Washington Post employees work hard every day to ensure that our company is a leader in the journalism industry. Members of our company’s union, The Washington Post Newspaper Guild, believe The Post should also lead the way in how it treats its staff.
We want to foster an environment where all people, regardless of their gender, race, religion, sex, age or job, feel they are heard, respected and paid fairly.
Our company has expressed a commitment to these values. But the members of the Post Guild believe that true progress can only be achieved when we begin with the facts. And the facts tell us that The Post has a problem with pay disparity.
The Post has never conducted and released to the public a comprehensive pay study of its own. So this year, Post Guild decided to do one itself.
Our union contract with Post management mandates that the company give us pay data on Guild-covered employees on an annual basis. We requested this information in July 2019 and spent four months analyzing the data, a reporting effort led by Pulitzer Prize-winning data journalist Steven Rich and supported by a team of dozens of other Post Guild members. We took care to protect the integrity of the data and the privacy of our members.
The result of those efforts is this new report — the most comprehensive study to date of pay at The Washington Post.
This is what we found.
IN THE NEWSROOM:
- Women as a group are paid less than men.
- Collectively, employees of color are paid less than white men, even when controlling for age and job description. White women are paid about the median for their age.
- Women of color in the newsroom receive $30,000 less than white men — a gap of 35 percent when comparing median salaries.

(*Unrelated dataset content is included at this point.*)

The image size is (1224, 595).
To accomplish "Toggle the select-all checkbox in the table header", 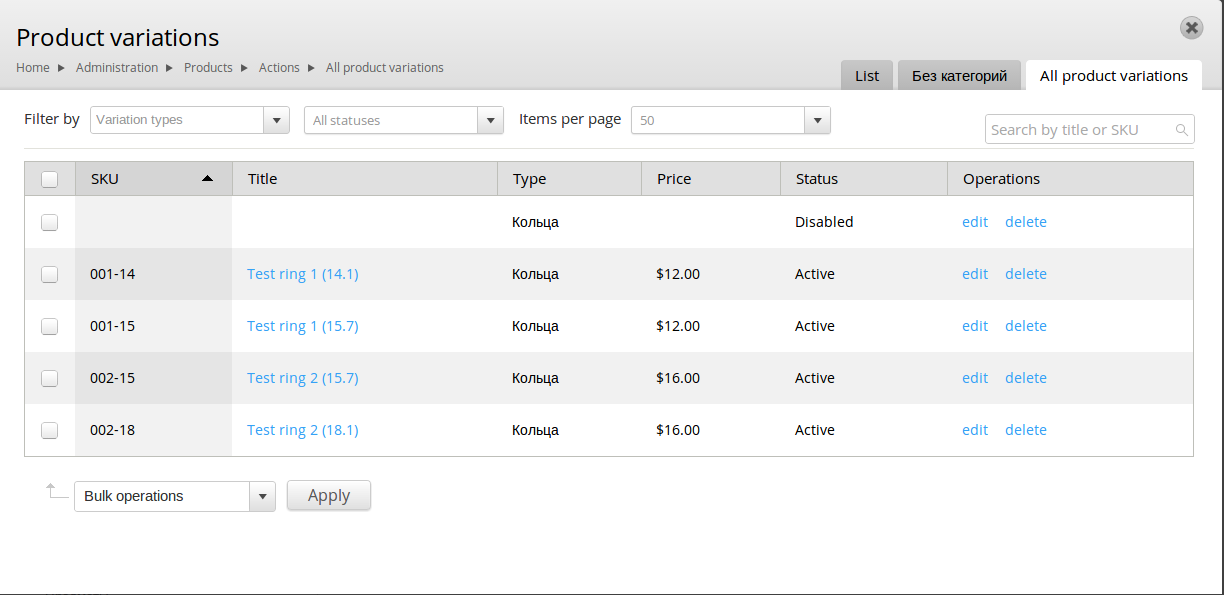I will pos(49,178).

- The pay disparity between men and women is most pronounced among journalists under the age of 40: When adjusting for similar age groups, which in most cases is a good stand-in for years in journalism, it becomes clear that the pay disparity between men and women exists almost exclusively among employees under the age of 40.
- Men receive a higher percentage of merit pay raises than women, despite accounting for a smaller proportion of the newsroom.
- The Post tends to give merit raises based on performance evaluation scores, but those who score the highest are overwhelmingly white. The Post is fairly consistent across races/ethnicities and genders at awarding raises to those who do well on performance evaluations.
- But in 85 percent of instances in which a 4 or higher was awarded to a salaried newsroom employee, that employee was white. Employees are rated on a scale of 1 to 5.
- On the flip side, 37 percent of scores below 3 were given to employees of color in the newsroom (the newsroom is about 24 percent nonwhite).
- Pay disparities have narrowed from the Graham era to the Bezos era, but most have not shrunk to within what could be considered parity.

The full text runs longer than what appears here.